The task: Filter the lines below, keeping each one that holds "logo".

[Stored data entries]
++++++++++++++++++++

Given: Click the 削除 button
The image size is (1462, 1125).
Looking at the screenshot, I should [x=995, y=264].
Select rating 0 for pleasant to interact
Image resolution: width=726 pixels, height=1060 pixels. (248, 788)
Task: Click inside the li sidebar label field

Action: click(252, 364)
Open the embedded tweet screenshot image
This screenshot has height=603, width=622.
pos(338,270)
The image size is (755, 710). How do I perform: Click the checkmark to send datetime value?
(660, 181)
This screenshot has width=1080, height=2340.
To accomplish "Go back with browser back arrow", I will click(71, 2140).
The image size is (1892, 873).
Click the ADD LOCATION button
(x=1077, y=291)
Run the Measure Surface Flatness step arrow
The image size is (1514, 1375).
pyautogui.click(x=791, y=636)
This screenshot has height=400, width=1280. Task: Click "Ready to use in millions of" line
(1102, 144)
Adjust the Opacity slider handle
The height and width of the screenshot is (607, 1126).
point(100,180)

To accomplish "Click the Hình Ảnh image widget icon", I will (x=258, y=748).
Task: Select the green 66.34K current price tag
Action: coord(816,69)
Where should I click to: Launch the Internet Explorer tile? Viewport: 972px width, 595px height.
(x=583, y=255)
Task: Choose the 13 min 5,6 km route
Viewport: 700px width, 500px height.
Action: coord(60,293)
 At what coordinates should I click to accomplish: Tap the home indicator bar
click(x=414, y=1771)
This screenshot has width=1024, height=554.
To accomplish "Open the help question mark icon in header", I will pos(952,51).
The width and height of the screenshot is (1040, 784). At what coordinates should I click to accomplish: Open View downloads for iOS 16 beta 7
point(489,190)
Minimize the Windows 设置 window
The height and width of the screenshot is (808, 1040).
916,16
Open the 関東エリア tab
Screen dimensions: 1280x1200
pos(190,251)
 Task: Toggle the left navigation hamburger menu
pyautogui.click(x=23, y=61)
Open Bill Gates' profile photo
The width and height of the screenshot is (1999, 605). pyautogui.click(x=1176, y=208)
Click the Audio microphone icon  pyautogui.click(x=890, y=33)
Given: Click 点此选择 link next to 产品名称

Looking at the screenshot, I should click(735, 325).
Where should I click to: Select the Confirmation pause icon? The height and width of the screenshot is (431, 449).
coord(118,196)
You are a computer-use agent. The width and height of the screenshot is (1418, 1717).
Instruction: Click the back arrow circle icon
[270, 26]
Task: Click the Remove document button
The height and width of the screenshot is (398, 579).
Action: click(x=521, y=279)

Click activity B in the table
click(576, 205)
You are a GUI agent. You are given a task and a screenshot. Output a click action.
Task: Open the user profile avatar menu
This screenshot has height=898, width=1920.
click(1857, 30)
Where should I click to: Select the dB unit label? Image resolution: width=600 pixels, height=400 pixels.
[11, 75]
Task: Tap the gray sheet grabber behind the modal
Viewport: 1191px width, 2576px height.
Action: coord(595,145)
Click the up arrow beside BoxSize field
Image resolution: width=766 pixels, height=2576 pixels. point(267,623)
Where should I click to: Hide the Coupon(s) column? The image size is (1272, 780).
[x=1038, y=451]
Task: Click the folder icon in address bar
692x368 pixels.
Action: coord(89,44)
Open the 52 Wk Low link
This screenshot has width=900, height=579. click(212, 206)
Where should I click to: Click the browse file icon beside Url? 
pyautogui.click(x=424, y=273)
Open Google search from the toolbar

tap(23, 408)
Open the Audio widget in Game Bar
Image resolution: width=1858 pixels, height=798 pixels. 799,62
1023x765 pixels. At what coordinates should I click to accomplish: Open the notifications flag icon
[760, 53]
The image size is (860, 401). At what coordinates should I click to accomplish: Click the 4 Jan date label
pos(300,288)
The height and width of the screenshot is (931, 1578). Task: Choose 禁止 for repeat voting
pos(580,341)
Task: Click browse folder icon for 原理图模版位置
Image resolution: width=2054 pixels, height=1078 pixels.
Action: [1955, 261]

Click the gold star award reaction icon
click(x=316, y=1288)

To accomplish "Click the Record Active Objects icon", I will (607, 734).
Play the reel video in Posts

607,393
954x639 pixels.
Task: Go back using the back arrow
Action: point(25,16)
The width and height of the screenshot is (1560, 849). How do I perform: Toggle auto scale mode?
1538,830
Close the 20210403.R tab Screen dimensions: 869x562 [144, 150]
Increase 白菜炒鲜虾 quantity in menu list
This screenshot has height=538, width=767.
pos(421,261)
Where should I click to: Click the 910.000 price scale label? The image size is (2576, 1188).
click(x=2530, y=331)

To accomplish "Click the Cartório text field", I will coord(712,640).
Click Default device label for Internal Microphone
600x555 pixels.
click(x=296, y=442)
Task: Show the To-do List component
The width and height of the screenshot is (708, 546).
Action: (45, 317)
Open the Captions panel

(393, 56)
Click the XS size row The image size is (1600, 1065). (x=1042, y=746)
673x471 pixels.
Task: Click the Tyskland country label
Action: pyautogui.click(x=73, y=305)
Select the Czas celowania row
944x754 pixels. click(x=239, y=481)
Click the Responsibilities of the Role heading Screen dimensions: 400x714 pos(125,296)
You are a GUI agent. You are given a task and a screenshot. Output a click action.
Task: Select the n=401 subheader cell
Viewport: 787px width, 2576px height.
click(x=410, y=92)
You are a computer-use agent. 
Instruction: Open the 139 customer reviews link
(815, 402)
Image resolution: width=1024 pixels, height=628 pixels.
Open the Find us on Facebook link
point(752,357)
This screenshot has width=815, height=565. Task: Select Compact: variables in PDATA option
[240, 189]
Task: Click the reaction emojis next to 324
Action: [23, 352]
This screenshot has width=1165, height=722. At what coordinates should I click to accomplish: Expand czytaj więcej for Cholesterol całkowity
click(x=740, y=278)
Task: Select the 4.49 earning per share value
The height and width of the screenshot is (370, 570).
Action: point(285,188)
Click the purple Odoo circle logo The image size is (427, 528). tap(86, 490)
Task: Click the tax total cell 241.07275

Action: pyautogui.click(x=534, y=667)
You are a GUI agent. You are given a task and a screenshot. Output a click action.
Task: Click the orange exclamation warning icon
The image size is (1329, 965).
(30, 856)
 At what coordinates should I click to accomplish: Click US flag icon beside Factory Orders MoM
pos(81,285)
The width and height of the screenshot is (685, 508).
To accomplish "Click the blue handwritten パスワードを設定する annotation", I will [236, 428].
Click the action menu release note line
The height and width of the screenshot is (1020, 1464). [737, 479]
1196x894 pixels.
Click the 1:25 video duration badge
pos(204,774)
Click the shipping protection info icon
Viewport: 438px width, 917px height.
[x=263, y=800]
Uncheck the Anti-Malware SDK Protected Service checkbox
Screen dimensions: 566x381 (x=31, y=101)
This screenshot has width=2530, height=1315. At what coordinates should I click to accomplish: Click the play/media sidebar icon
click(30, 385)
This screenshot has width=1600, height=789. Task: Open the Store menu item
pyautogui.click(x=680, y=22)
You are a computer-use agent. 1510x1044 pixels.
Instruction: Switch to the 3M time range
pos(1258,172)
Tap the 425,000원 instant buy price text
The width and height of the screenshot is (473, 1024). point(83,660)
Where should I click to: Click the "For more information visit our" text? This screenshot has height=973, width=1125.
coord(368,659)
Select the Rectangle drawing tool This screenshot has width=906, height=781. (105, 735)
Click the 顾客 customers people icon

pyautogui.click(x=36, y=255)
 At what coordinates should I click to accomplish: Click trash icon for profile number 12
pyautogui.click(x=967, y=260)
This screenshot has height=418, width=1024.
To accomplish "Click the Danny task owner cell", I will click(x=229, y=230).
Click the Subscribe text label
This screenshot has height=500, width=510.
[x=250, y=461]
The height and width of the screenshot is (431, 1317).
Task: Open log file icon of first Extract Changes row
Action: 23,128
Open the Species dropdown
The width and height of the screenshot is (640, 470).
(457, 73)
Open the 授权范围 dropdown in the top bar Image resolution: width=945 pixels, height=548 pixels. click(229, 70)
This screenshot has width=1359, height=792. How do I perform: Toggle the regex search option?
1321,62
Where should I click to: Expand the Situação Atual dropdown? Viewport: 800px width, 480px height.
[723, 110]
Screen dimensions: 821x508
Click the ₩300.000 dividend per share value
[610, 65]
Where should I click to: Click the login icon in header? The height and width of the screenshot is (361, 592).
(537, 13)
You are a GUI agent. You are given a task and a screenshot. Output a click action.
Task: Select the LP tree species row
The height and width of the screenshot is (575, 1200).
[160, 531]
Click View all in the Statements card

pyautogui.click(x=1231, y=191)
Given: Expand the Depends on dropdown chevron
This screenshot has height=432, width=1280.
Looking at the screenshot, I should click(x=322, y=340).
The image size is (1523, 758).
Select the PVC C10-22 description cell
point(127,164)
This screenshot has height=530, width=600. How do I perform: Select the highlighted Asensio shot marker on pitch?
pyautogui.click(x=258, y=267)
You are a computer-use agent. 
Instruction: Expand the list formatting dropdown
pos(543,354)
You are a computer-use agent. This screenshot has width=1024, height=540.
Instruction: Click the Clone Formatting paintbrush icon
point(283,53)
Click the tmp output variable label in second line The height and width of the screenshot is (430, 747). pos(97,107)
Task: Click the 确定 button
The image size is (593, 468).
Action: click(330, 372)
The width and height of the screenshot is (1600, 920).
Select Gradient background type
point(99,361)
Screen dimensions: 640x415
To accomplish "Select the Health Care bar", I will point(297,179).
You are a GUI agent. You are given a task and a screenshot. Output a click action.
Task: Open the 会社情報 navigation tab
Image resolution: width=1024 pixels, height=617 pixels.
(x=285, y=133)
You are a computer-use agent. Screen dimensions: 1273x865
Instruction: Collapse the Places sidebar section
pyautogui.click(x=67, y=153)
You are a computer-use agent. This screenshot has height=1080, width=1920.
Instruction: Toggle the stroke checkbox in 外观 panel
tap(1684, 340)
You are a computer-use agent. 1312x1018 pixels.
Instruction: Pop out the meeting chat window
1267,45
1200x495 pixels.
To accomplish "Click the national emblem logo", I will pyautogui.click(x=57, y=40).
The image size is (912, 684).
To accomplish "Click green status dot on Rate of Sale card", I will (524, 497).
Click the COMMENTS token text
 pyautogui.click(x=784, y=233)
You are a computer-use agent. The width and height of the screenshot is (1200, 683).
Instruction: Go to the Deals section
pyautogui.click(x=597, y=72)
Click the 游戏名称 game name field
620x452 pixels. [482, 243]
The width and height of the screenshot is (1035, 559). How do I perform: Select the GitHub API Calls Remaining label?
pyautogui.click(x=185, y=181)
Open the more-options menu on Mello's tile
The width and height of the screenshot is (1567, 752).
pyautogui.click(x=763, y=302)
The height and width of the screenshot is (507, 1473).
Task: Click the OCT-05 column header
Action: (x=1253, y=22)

++++++++++++++++++++

Task answer:
Click the purple Odoo circle logo The image size is (427, 528). tap(86, 490)
To accomplish "Click the national emblem logo", I will pyautogui.click(x=57, y=40).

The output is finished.